I hope the hamsters were shipped to some nice pet store. I expect they weren't. But I am going to pretend that they were; the article doesn't actually say they weren't, after all. - Ever since I started working in my current department at work--where I'm sort of the new girl, even still, and not expected to be all that proficient--I have periodic anxiety attacks about my performance, one of which I mentioned the other week when I was preparing for my annual review. I do my job, and I do it well and without complaint, but it's been hard for me to determine whether or not the work I do makes any particular impact on the company as a whole, and this week I finally figured out why this is. It is that I've never really had a tech job before where my position wasn't absolutely essential to the survival of the company. I've always had these jobs where I'm either creating custom programs and get paid by the hours I can bill and am the person to call when one of those programs goes awry or needs enhancement, or else I am the only person who knows anything about computers beyond the basics of MS Office and have to take my cell phone on vacation in case I have to put out some minor fire somewhere.
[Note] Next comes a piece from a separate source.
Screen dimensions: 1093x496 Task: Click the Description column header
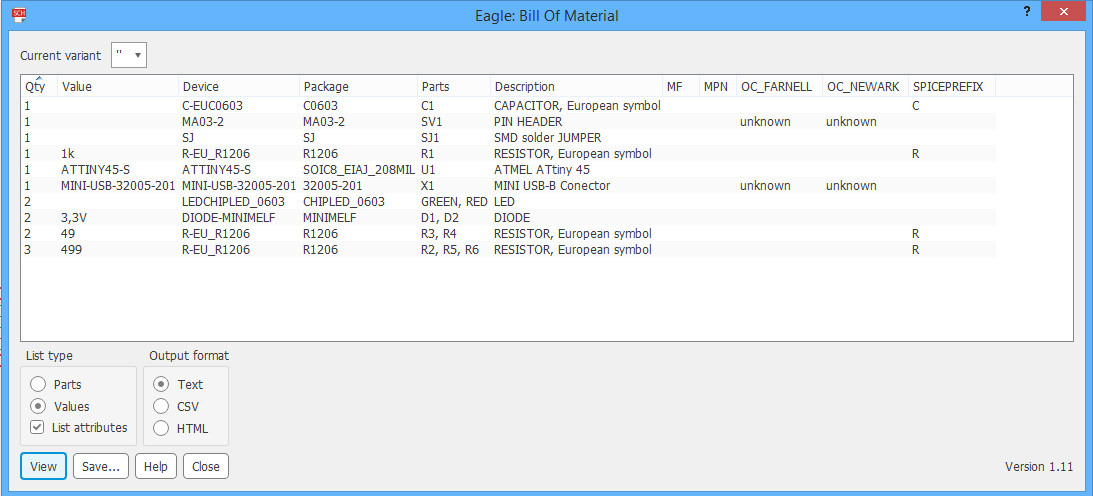click(575, 87)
I've never been a stable-pony in a tech job before. And I guess I'm having a hard time adjusting to that--but I have hopes that now I know where the anxiety's coming from, I'll be able to curb it a little better. - I was also going to discuss this Onion news-in-brief story, which made me laugh and laugh, but instead I am going to only mention that and save the discussion for the Onion's gateway ad, which is for this movie, which. OH MY FUCKING GOD IS THIS A MOVIE ABOUT GIANT MUTANT ALIEN SUPERFAST SLUGS BECAUSE OKAY NOW THEY'VE FINALLY MADE A MOVIE ABOUT MY WORST NIGHTMARE AND I CAN DIE KNOWING THAT HELL CANNOT POSSIBLY HOLD ANY HORRORS FOR ME THAT EARTH CANNOT TRUMP. (And just in case you were in any doubt: I am definitely going to hell.)
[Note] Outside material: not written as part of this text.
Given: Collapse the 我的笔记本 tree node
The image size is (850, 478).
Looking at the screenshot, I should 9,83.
Look at that! I am so upset I am double-negative-ing! - I had a very curious discussion today at lunch. We were talking about travel, about people we know, about places we've been. And I am used to you guys, who live all over the world; used to my friends, who left college and just scattered. And there was one other woman who'd been a military wife and who'd lived practically everywhere, and one woman who'd wound up moving here from PA, but apart from us three, there were seven others who had never lived more than 30 miles away from their hometowns.
Most of my RL friends aren't living anywhere near their hometowns--in fact, I can't think of anyone who is. And I think of myself as the provincial, the homebody, because I'd never lived anywhere outside my home state until two years ago, but the people at that table had me beat all around the town.
So I was just wondering. How many of you are still living in or near your hometowns? I ask, you know, merely for information. - And finally, I would like to share with you a newfound obsession which is entirely
laurelwood's fault: bento boxes. I can't afford the almost sinfully nifty one Laurel sprung for, but I found a quite adorable one on ebay, and I am ready to start creating tiny edible works of art for my lunch.
Here is another recent revelation of mine: I am all about creating tiny, discrete, disposable works of art. I live my whole life around this principle, in fact, from writing journal entries to writing stories to drawing house plans to arranging my life, and so the idea of packing a bento box every day makes me very happy indeed.
I'll try to refrain from obsessively posting pictures of my works of art; I feel I subject you to enough of them as it is. But o my soul, I am already looking forward to inaugurating my bento box by duplicating Frances's lunch in Bread and Jam for Frances. I'm not quite sure I can manage the vanilla pudding with chocolate sprinkles, because I'm not a huge pudding fan, but for the sake of Art and Frances, I'm willing to try.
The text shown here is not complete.